Cyber-attacks and ransomware cannot be avoided
The UK Government’s Cyber Security Breaches Survey 2020 states, “Almost half of businesses (46%) and a quarter of charities (26%) report having cyber security breaches or attacks in the last 12 months. Like previous years, this is higher among medium businesses (68%), large businesses (75%) and high-income charities (57%).
This is almost certainly no longer accurate. The survey used data from 2019 – that is, from a pre-pandemic Britain. Since then, attacks have increased, ransomware has surged, and the combined effects of Brexit and pandemic have weakened the financial standing of most small businesses.
Detailed ransomware figures for the UK are hard to find and of doubtful accuracy. Companies prefer not to admit being breached, and will often quietly pay a ransom rather than face the censure of government advice not to pay. A study by Sophos in 2018 followed bitcoin transfers and concluded that about 233 victims worldwide had paid a SamSam ransom. This is many times more than the number of companies that admitted to being breached, and relates to just a single type of ransomware from a single criminal gang.
The unanswered question today, is how many companies already struggling with the economic climate can afford to pay a ransom – or ignore it and face the consequences – and still manage to recover?

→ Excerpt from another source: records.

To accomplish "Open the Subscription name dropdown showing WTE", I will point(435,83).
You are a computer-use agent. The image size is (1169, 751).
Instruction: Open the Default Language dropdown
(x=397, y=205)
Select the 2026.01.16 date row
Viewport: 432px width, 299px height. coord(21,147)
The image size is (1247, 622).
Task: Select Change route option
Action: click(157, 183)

Ransomware has evolved into something now known as a double extortion attack. The attackers breach the target, steal confidential and personal information, and then drop the ransomware. The first extortion is a demand for money (usually bitcoin or other cryptocurrency) to release the encrypted files. If the victim refuses to pay, the second extortion comes into effect: the attackers threaten to expose or sell the stolen data.
This is a double whammy for the victim. First it must cope with the business destructive effect of the ransomware, and then it must cope with either or both confidential data leakage and data protection fines. The UK’s current data protection law is effectively still GDPR, and could lead to a maximum fine of £17.5 million or 4% of global turnover, whichever is the larger.

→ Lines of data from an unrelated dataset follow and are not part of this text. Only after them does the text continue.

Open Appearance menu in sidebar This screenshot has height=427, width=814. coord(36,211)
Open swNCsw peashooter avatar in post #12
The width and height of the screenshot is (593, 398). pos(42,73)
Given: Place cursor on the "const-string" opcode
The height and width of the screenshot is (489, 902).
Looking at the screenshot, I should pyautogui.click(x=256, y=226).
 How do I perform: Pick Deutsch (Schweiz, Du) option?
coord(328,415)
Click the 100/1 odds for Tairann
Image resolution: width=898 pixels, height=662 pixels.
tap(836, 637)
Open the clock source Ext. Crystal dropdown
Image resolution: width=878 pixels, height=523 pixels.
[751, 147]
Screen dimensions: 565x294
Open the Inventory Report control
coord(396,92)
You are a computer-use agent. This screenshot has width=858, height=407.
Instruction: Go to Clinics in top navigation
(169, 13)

Integrated defence that can cut across the attackers’ kill chain
Manufacturing and other industries cannot avoid being attacked. The only way to cope with the destructive and expensive nature of ransomware is to prevent a successful attack. This is not easy. The old advice to ensure good backup to allow easy recovery of encrypted files is no longer sufficient – the modern attacker may reside within the target’s network for weeks, preparing the attack, selecting the files to encrypt, and disrupting or destroying backup procedures.
The solution lies in an integrated defence that can cut across the attackers’ kill chain. This will require at the minimum sophisticated endpoint detection and response software, solid access protection, and effective Active Directory protection to prevent lateral movement around the network by any resident attacker.
This is difficult and expensive for the average SME. Not the least of the difficulties is finding, hiring, and affording the specialist skills required to manage the security defences 24/7 in a time of economic duress and cyber skills shortage.
The simplest, most efficient, and cost-effective solution is to transfer the entire cybersecurity problem to a third-party managed security service provider (MSSP). But it is important to choose the right MSSP.
A co-operative, hands-on approach to security, rather than simply providing a security management dashboard and sitting back is necessary. As is working closely with partner and clients to understand each individual enterprise and its unique needs. Combining industry-leading security technology, a breadth of expertise and this collaborative approach enables MSSPs to tailor bespoke IT and security solutions that fit each company’s needs.